WORK ORDER - Reproduce each line of the listing exactly.

____ RECORDS TO USE

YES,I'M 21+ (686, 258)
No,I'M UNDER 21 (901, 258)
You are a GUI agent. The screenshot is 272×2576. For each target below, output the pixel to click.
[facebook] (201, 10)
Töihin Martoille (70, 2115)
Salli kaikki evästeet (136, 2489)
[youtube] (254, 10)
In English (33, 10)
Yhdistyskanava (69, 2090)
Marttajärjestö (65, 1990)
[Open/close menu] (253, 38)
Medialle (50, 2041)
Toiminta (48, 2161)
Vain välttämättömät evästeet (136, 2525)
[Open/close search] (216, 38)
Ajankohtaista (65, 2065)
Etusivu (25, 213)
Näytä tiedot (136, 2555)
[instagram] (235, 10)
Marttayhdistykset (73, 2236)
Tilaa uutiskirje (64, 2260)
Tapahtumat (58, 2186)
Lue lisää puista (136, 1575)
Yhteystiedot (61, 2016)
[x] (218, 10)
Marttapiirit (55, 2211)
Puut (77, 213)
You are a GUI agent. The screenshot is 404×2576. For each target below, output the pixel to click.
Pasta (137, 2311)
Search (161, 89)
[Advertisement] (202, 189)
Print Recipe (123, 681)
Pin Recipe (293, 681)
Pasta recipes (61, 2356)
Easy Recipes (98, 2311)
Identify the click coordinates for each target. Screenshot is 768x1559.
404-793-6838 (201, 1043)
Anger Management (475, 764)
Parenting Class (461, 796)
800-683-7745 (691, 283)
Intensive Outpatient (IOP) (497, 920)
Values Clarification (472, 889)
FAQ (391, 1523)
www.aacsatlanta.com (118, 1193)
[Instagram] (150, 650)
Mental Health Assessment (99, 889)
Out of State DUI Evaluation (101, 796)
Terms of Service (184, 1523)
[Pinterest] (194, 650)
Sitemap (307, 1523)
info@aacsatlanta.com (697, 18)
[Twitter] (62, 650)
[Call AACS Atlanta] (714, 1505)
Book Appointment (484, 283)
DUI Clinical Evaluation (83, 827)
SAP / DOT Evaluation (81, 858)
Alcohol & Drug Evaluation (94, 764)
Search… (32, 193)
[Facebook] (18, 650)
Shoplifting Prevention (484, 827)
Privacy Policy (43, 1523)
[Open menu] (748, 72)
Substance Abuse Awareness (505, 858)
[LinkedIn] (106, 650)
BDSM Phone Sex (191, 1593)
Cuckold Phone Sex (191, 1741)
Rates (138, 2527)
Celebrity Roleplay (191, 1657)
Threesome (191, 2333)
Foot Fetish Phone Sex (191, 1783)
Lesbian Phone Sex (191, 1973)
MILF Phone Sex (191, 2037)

________

ANSWER BOX -
YES,I'M 21+ (686, 258)
No,I'M UNDER 21 (901, 258)
You are a GUI agent. The screenshot is 272×2576. For each target below, output the pixel to click.
[facebook] (201, 10)
Töihin Martoille (70, 2115)
Salli kaikki evästeet (136, 2489)
[youtube] (254, 10)
In English (33, 10)
Yhdistyskanava (69, 2090)
Marttajärjestö (65, 1990)
[Open/close menu] (253, 38)
Medialle (50, 2041)
Toiminta (48, 2161)
Vain välttämättömät evästeet (136, 2525)
[Open/close search] (216, 38)
Ajankohtaista (65, 2065)
Etusivu (25, 213)
Näytä tiedot (136, 2555)
[instagram] (235, 10)
Marttayhdistykset (73, 2236)
Tilaa uutiskirje (64, 2260)
Tapahtumat (58, 2186)
Lue lisää puista (136, 1575)
Yhteystiedot (61, 2016)
[x] (218, 10)
Marttapiirit (55, 2211)
Puut (77, 213)
You are a GUI agent. The screenshot is 404×2576. For each target below, output the pixel to click.
Pasta (137, 2311)
Search (161, 89)
[Advertisement] (202, 189)
Print Recipe (123, 681)
Pin Recipe (293, 681)
Pasta recipes (61, 2356)
Easy Recipes (98, 2311)
Identify the click coordinates for each target. Screenshot is 768x1559.
404-793-6838 (201, 1043)
Anger Management (475, 764)
Parenting Class (461, 796)
800-683-7745 (691, 283)
Intensive Outpatient (IOP) (497, 920)
Values Clarification (472, 889)
FAQ (391, 1523)
www.aacsatlanta.com (118, 1193)
[Instagram] (150, 650)
Mental Health Assessment (99, 889)
Out of State DUI Evaluation (101, 796)
Terms of Service (184, 1523)
[Pinterest] (194, 650)
Sitemap (307, 1523)
info@aacsatlanta.com (697, 18)
[Twitter] (62, 650)
[Call AACS Atlanta] (714, 1505)
Book Appointment (484, 283)
DUI Clinical Evaluation (83, 827)
SAP / DOT Evaluation (81, 858)
Alcohol & Drug Evaluation (94, 764)
Search… (32, 193)
[Facebook] (18, 650)
Shoplifting Prevention (484, 827)
Privacy Policy (43, 1523)
[Open menu] (748, 72)
Substance Abuse Awareness (505, 858)
[LinkedIn] (106, 650)
BDSM Phone Sex (191, 1593)
Cuckold Phone Sex (191, 1741)
Rates (138, 2527)
Celebrity Roleplay (191, 1657)
Threesome (191, 2333)
Foot Fetish Phone Sex (191, 1783)
Lesbian Phone Sex (191, 1973)
MILF Phone Sex (191, 2037)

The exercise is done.